WRITTEN EXERCISE A
Decide whether each statement agrees with the scheduler patch, and answer yes or no for each, quoting the deciding words of the patch exactly. (i) The patch changes a single file. (ii) In try_to_wake_up_local, the added in_iowait block decrements the counter through task_rq(p). (iii) The patch adds an #else branch for the case without CONFIG_SMP.

GIVEN TEXT
1 files changed, 61 insertions, 7 deletions
diff --git a/kernel/sched/core.c b/kernel/sched/core.c
index 96a4267e6020..9fd37169b302 100644
--- a/kernel/sched/core.c
+++ b/kernel/sched/core.c
@@ -2089,11 +2089,24 @@ try_to_wake_up(struct task_struct *p, unsigned int state, int wake_flags)
        p->sched_contributes_to_load = !!task_contributes_to_load(p);
        p->state = TASK_WAKING;
+        if (p->in_iowait) {
+                delayacct_blkio_end();
+                atomic_dec(&task_rq(p)->nr_iowait);
+        }
        cpu = select_task_rq(p, p->wake_cpu, SD_BALANCE_WAKE, wake_flags);
        if (task_cpu(p) != cpu) {
                wake_flags |= WF_MIGRATED;
                set_task_cpu(p, cpu);
        }
+#else /* CONFIG_SMP */
+        if (p->in_iowait) {
+                delayacct_blkio_end();
+                atomic_dec(&task_rq(p)->nr_iowait);
+        }
 #endif /* CONFIG_SMP */
        ttwu_queue(p, cpu, wake_flags);
@@ -2143,8 +2156,13 @@ static void try_to_wake_up_local(struct task_struct *p, struct rq_flags *rf)
        trace_sched_waking(p);
-        if (!task_on_rq_queued(p))
+        if (!task_on_rq_queued(p)) {
+                if (p->in_iowait) {
+                        delayacct_blkio_end();
+                        atomic_dec(&rq->nr_iowait);
+                }
                ttwu_activate(rq, p, ENQUEUE_WAKEUP);
+        }
        ttwu_do_wakeup(rq, p, 0, rf);
        ttwu_stat(p, smp_processor_id(), 0);
@@ -2956,6 +2974,36 @@ unsigned long long nr_context_switches(void)

INPUT DATA

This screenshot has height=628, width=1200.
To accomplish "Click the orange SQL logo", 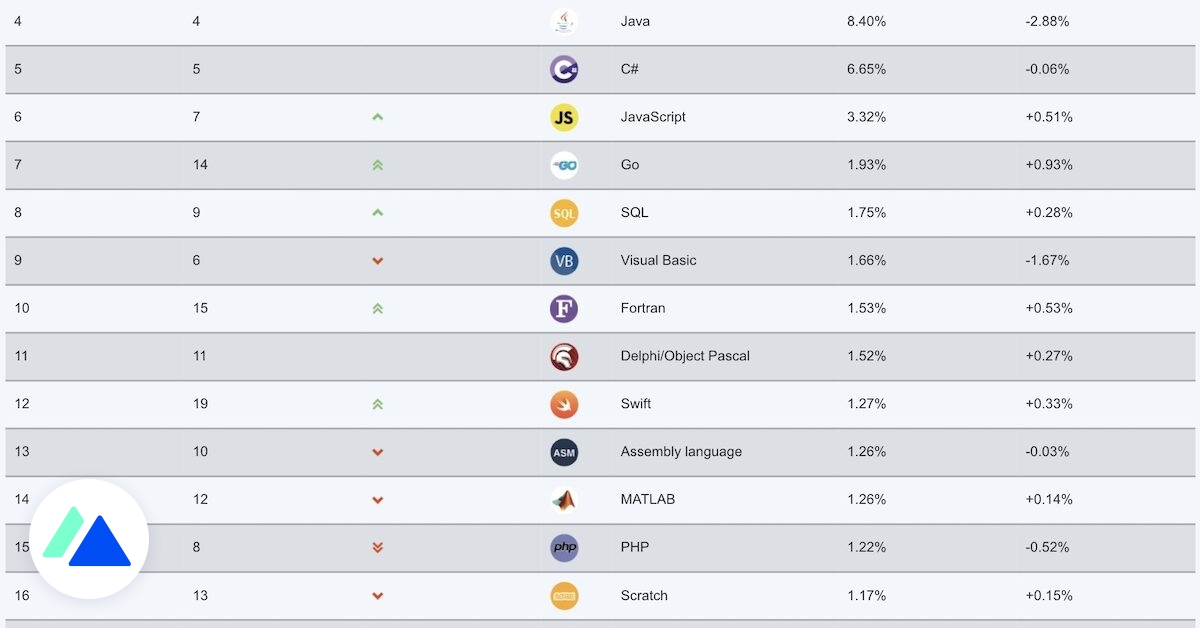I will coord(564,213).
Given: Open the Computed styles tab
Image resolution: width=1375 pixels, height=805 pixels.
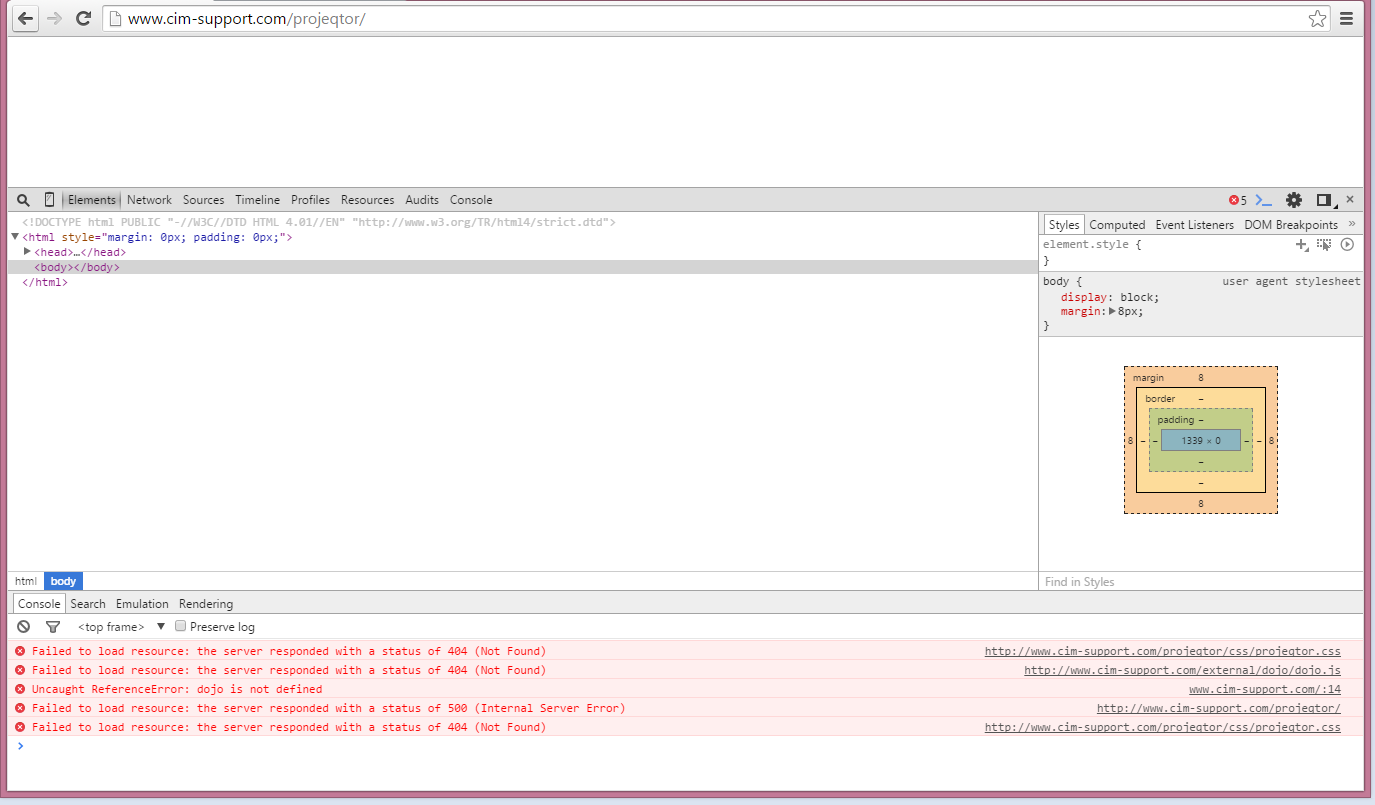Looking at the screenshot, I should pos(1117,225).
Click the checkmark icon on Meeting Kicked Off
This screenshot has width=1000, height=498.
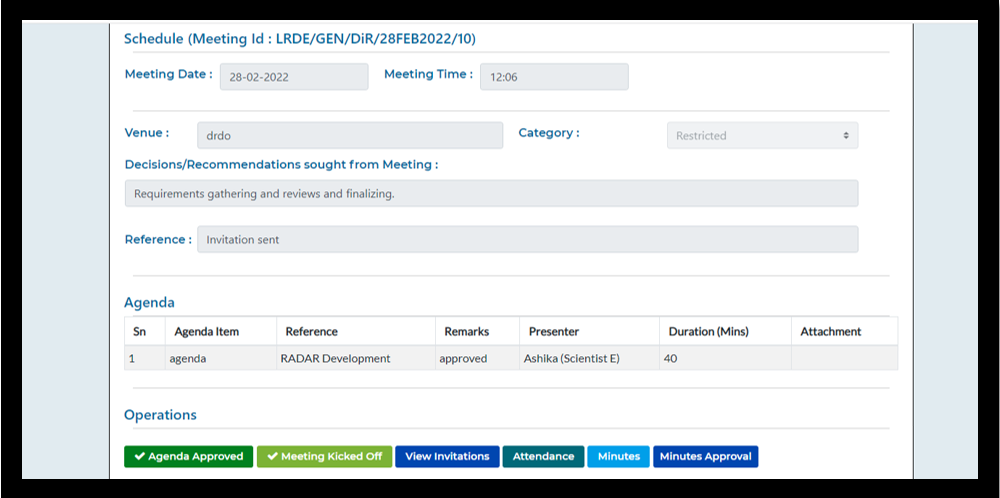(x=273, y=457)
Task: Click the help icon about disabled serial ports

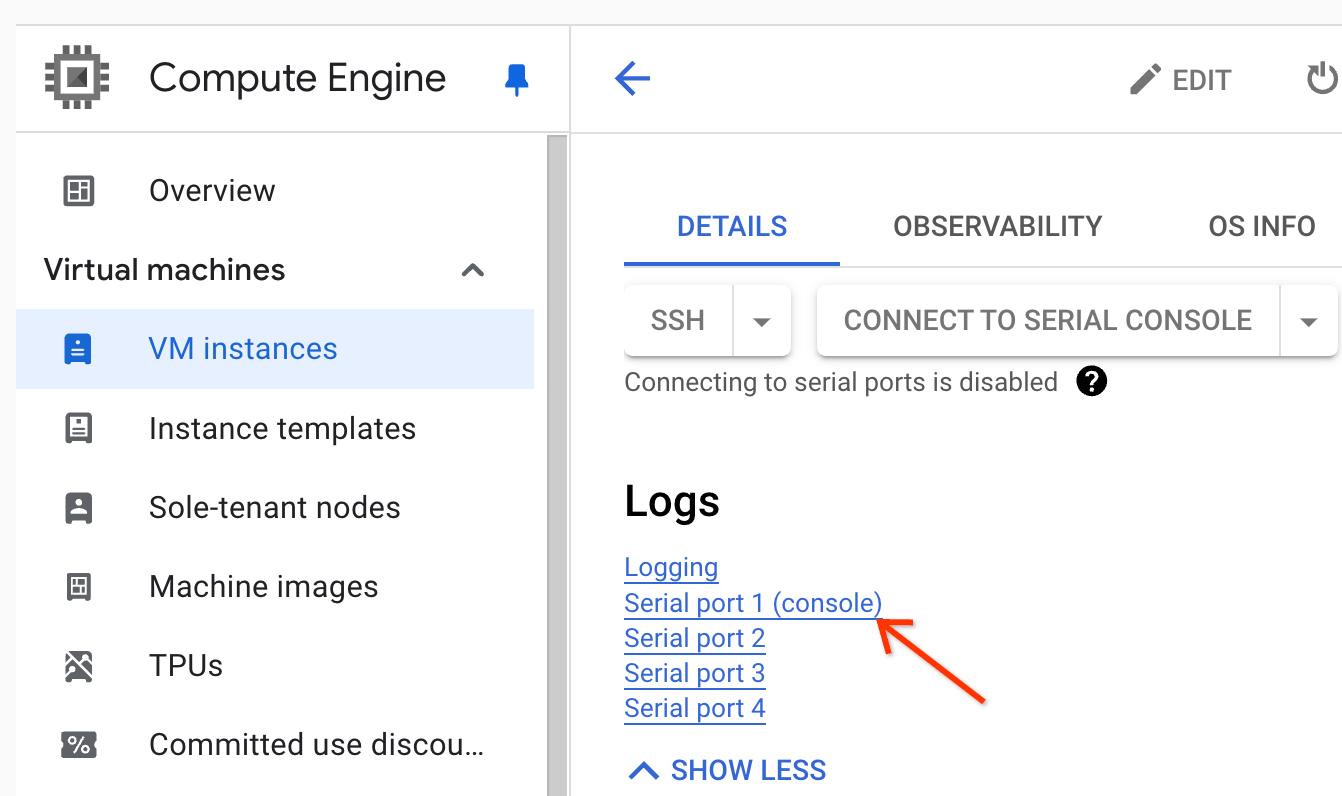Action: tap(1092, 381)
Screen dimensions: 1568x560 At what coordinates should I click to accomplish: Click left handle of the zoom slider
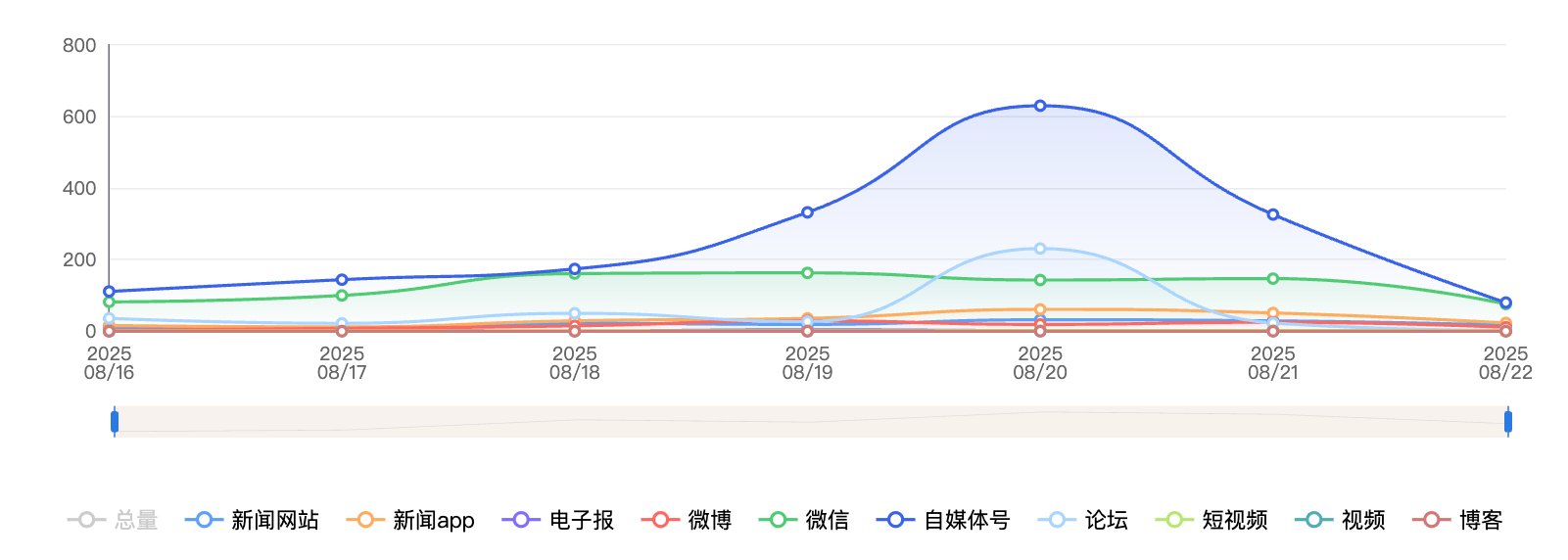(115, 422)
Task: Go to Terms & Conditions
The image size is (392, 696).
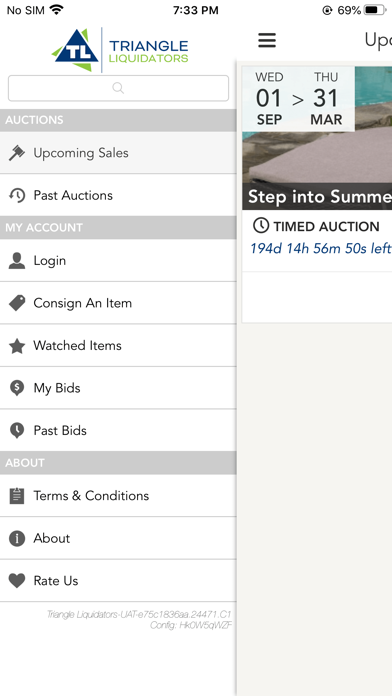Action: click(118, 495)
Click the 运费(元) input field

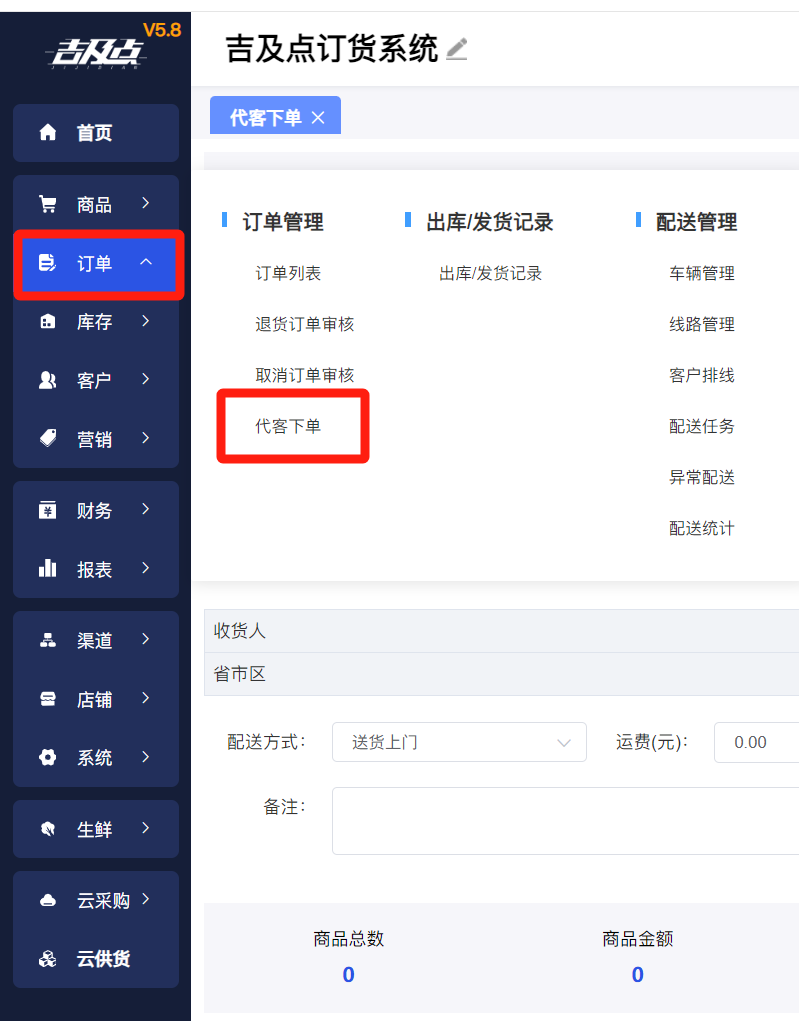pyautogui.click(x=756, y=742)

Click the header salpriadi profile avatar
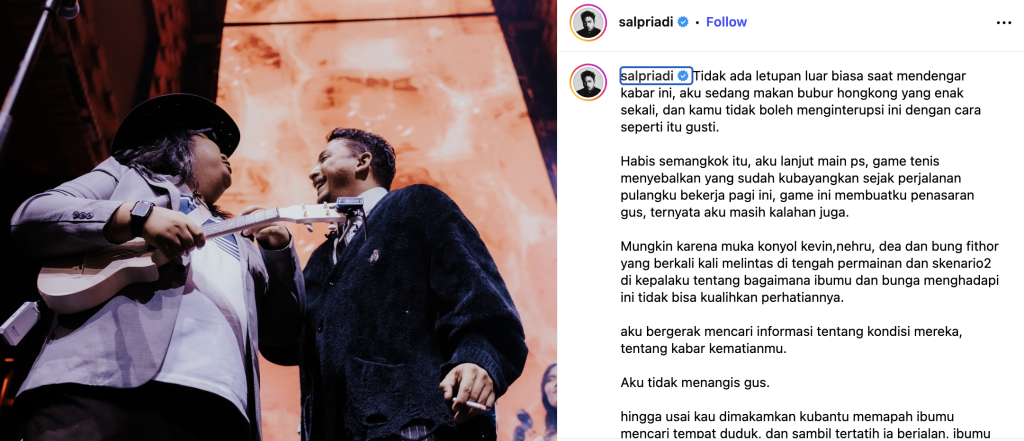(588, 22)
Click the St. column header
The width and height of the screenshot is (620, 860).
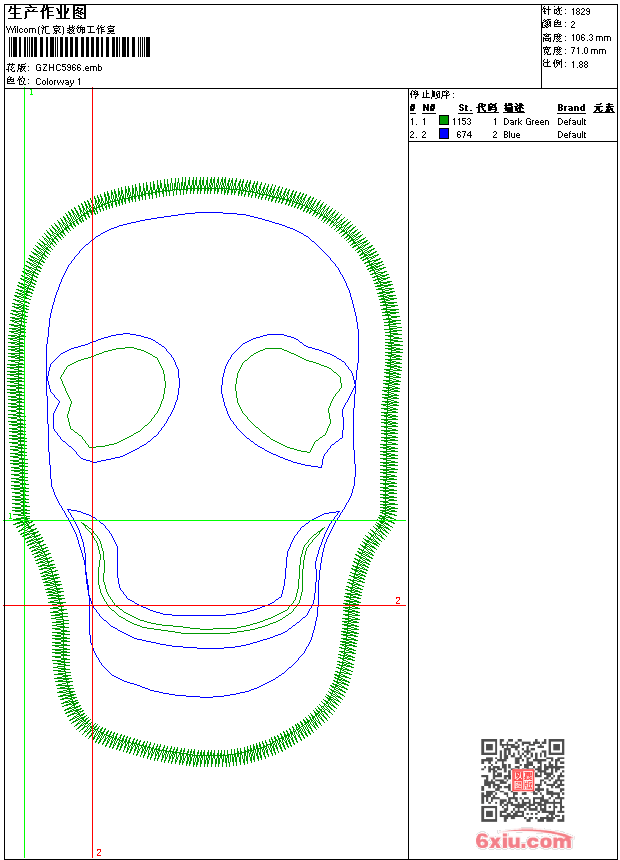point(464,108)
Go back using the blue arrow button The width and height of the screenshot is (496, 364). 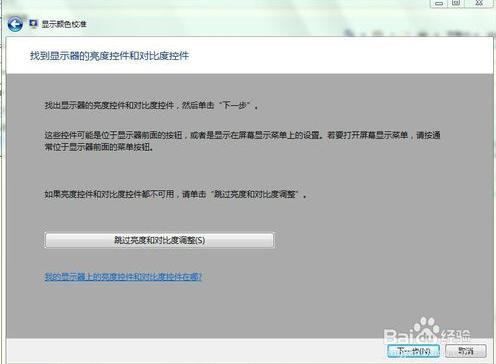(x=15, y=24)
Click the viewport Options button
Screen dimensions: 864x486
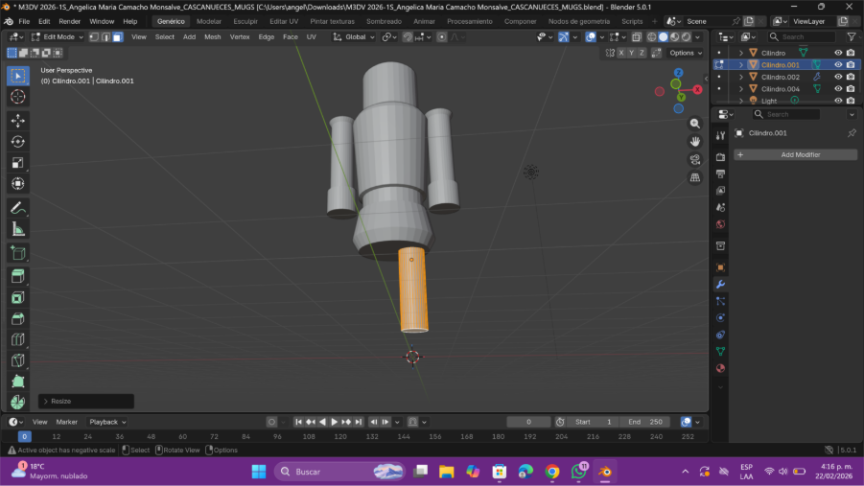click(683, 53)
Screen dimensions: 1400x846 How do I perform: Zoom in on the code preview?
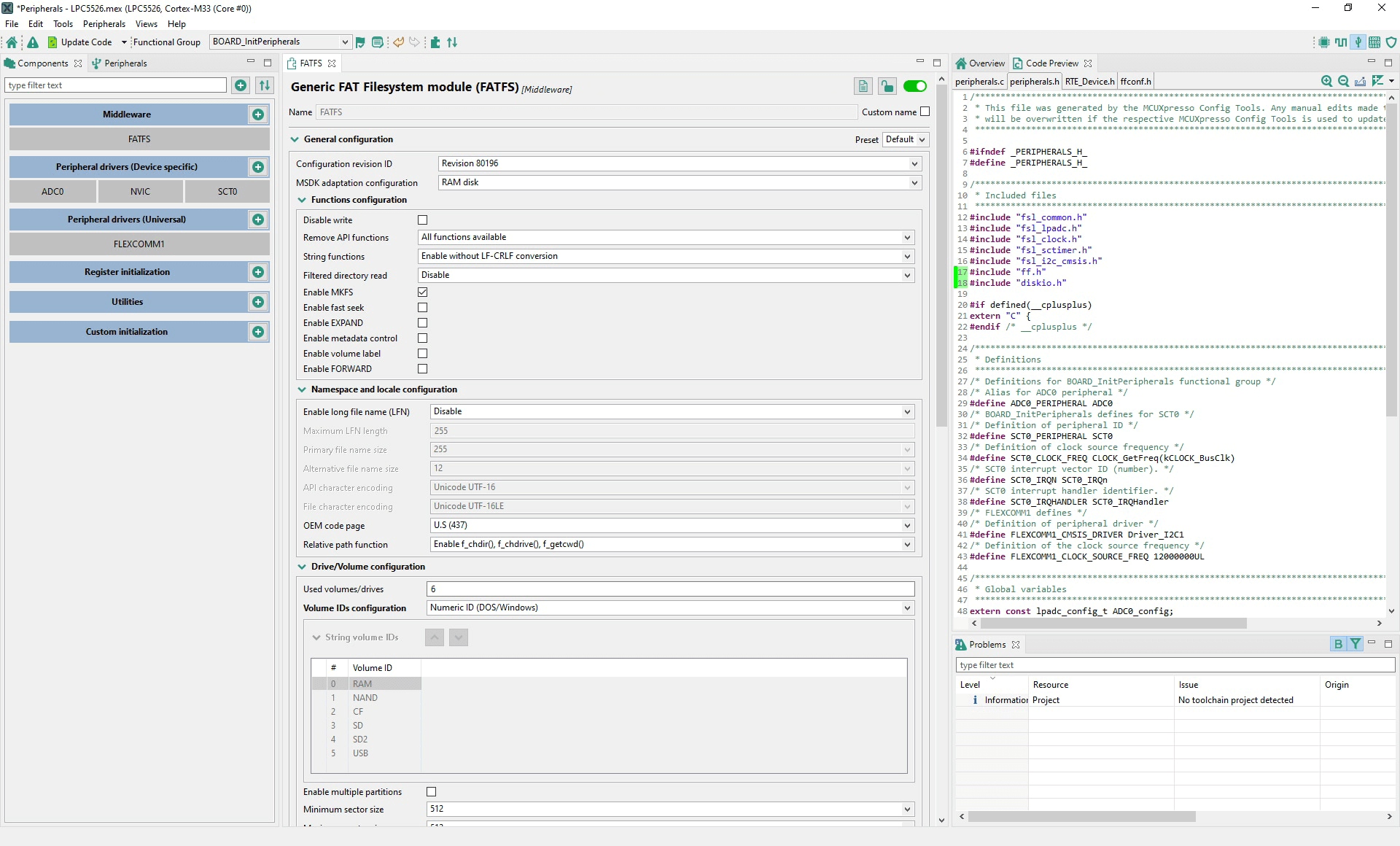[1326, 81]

WRITTEN EXERCISE B
Copy out the lines of the listing word for word, starting at the line that contains "Click the viewport Options button" and ending at the last line of the listing, with both ends included and the pictures omitted.

FINAL ANSWER A
(i) Yes: "1 files changed"
(ii) No: "atomic_dec(&rq->nr_iowait);"
(iii) Yes: "#else /* CONFIG_SMP */"

FINAL ANSWER B
Click the viewport Options button
Screen dimensions: 864x486
click(683, 53)
Screen dimensions: 1400x846 How do I perform: Zoom in on the code preview?
[1326, 81]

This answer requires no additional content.